Here is an example of some experiments with colour that I have been doing, based on how birds and humans interpret colours. Although birds can see many more colour Variations than the human eye, they often view white as a sign of danger. After visiting Broomhill, I felt that using bright or light colours would allow the sculpture to be more visible against the dark foliage of the valley whilst also imitating birds plumage.31AE180D-AC49-431F-9F0E-5688A2E39CE8

I visited Broomhill earlier this week and found a perfect tree to install my artwork on. The first attached image is of a little twig with lichen and moss growing on it that I found at Broomhill and thought was beautiful. The second is a working sketch with dimensions that is aiding me in planning my sculpture.
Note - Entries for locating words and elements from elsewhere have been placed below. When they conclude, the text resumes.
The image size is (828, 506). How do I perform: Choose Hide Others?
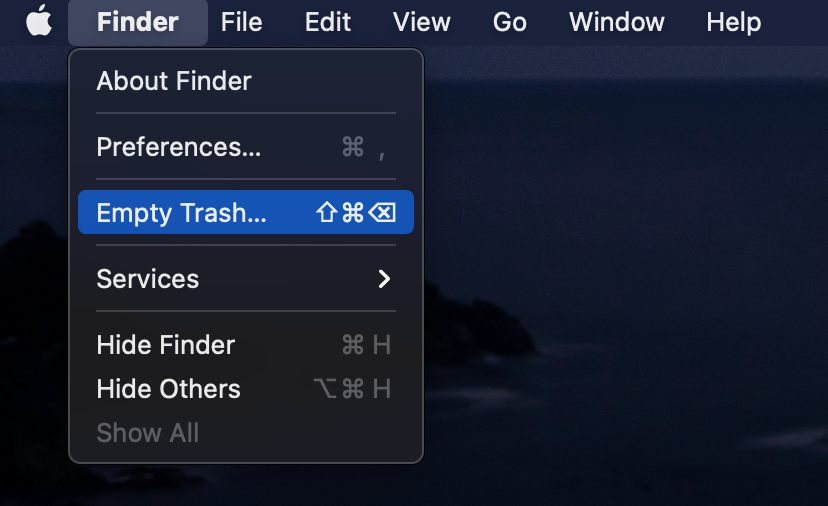pyautogui.click(x=169, y=389)
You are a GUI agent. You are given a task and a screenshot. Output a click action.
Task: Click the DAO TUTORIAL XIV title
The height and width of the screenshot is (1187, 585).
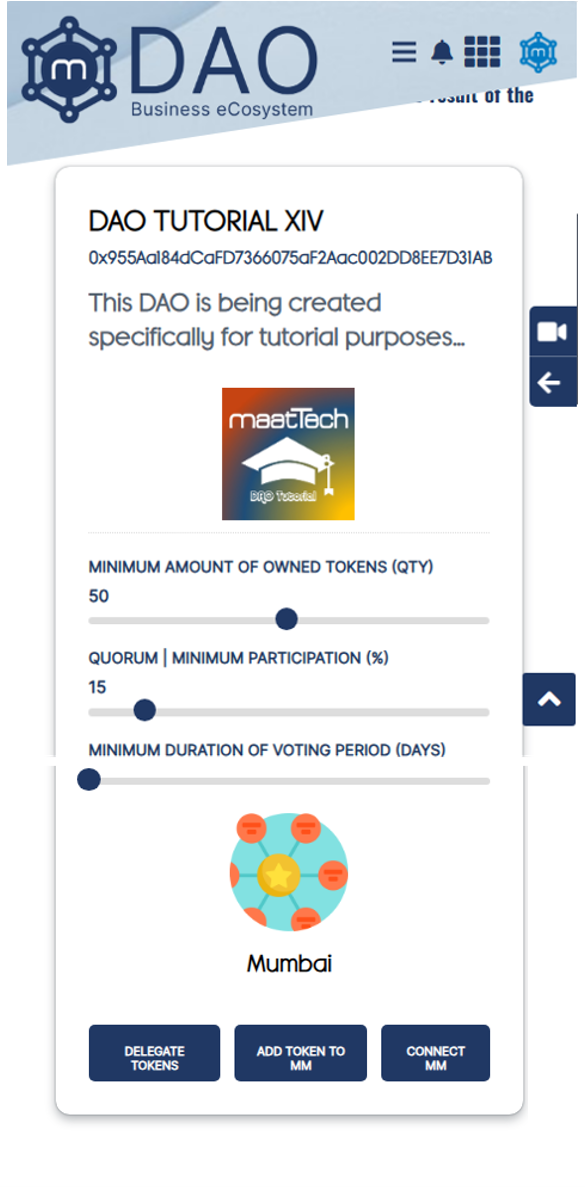tap(206, 222)
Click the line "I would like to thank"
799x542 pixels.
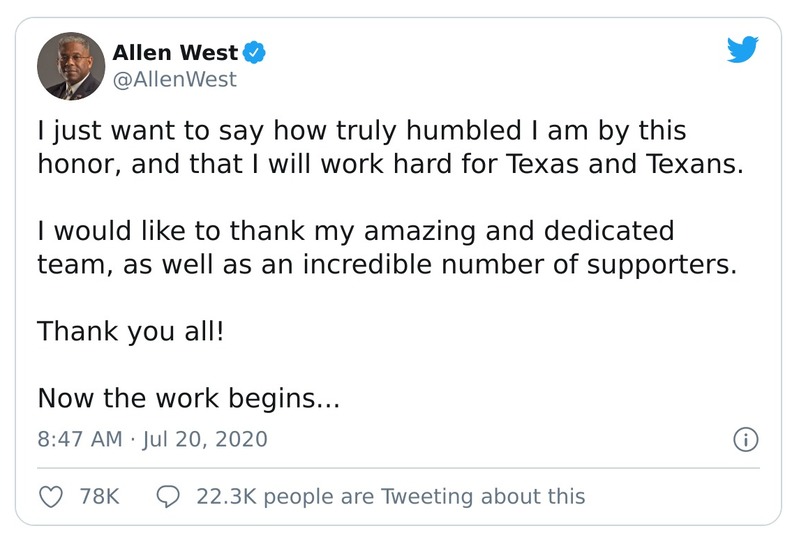click(355, 232)
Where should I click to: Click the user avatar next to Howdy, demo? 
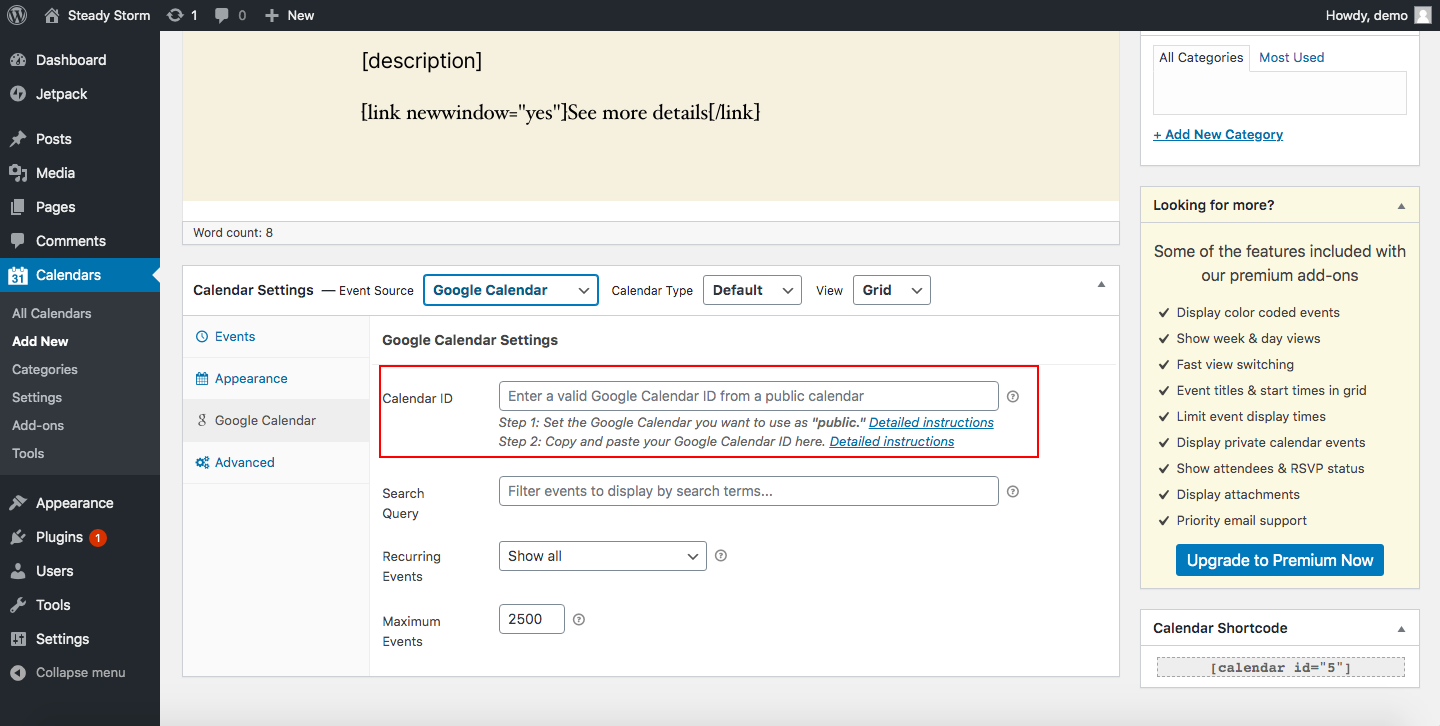pyautogui.click(x=1423, y=15)
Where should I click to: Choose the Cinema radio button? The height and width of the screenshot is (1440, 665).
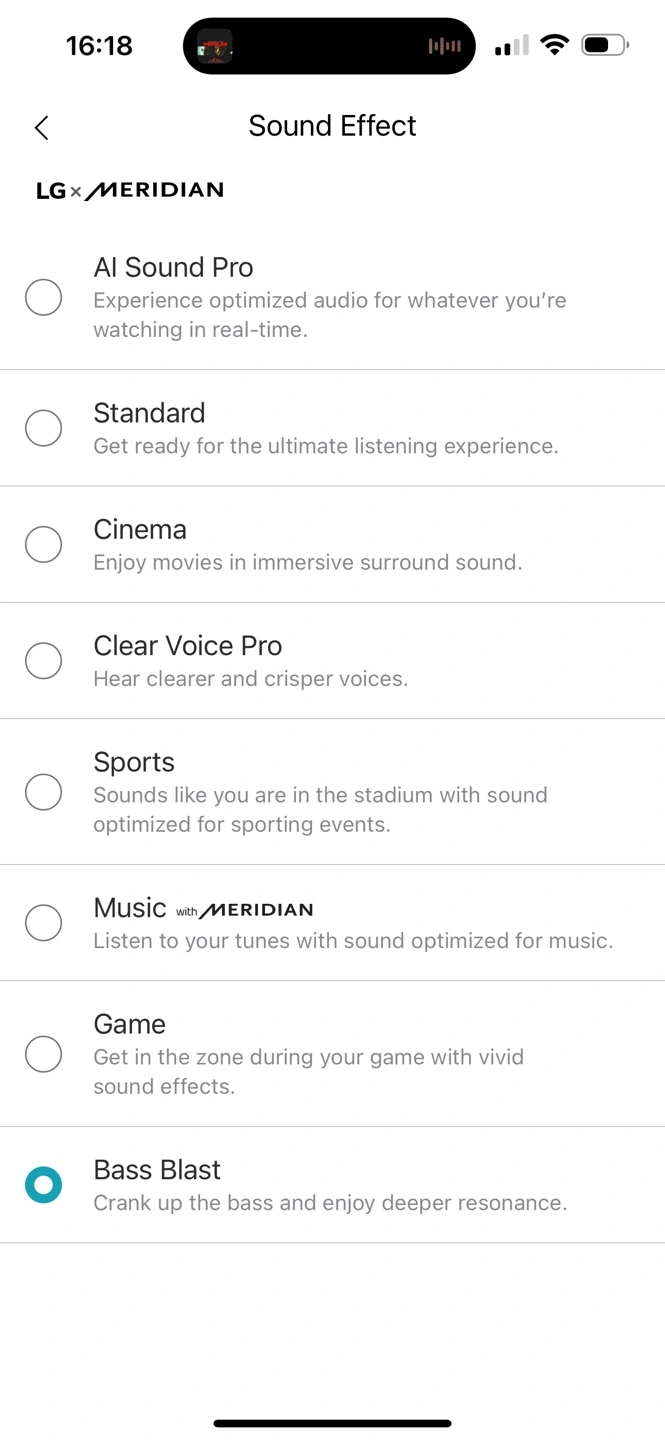pyautogui.click(x=43, y=544)
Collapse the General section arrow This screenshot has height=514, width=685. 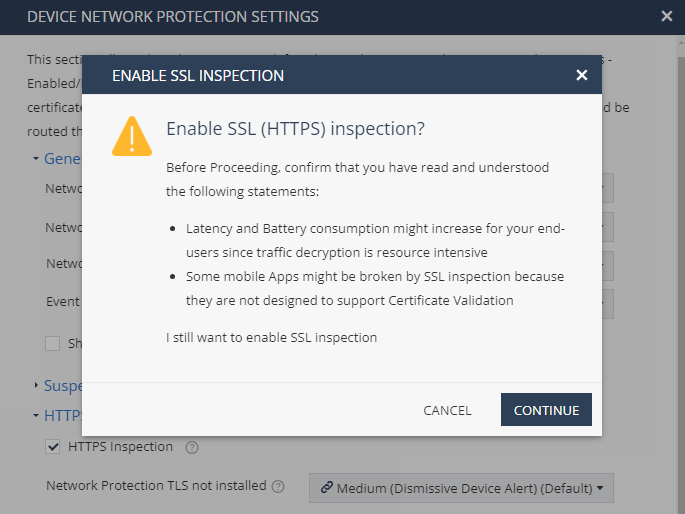(x=36, y=159)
‘Arboreal Armour’ is a site specific sculpture constructed of bird spikes commonly used as a deterrent for avian pests. The spikes are installed on mass over a tree, engulfing its trunk and lower branches as though insidiously growing, like a virus. When constructed on mass, the spikes become web-like. The sculpture will appear as though it has taken on a life of its own, growing over the tree like organic matter.
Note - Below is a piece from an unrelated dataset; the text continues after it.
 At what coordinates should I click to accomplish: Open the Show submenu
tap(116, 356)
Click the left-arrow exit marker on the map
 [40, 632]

‘Arboreal Armour’ explores the often strained relationship between man and nature and the human desire to sterilize our environment at an aesthetic detriment. Bird spikes offer protection to the precious objects at their centre, simultaneously shielding and smothering the very object they aim to protect. These modes of protection inevitably imply the possibility of threat, exposing the futile human aspiration for order, cleanliness and immortality. Does our need to use such means of protection suggest that we are a fearful society, scared of nature; the alien; the animal; the other? Is this fear a result of our evolutionary state where, whilst our brains have increased in size, our bodies have become soft and weak? Despite human intervention, here nature somehow prevails, growing within the bird spikes.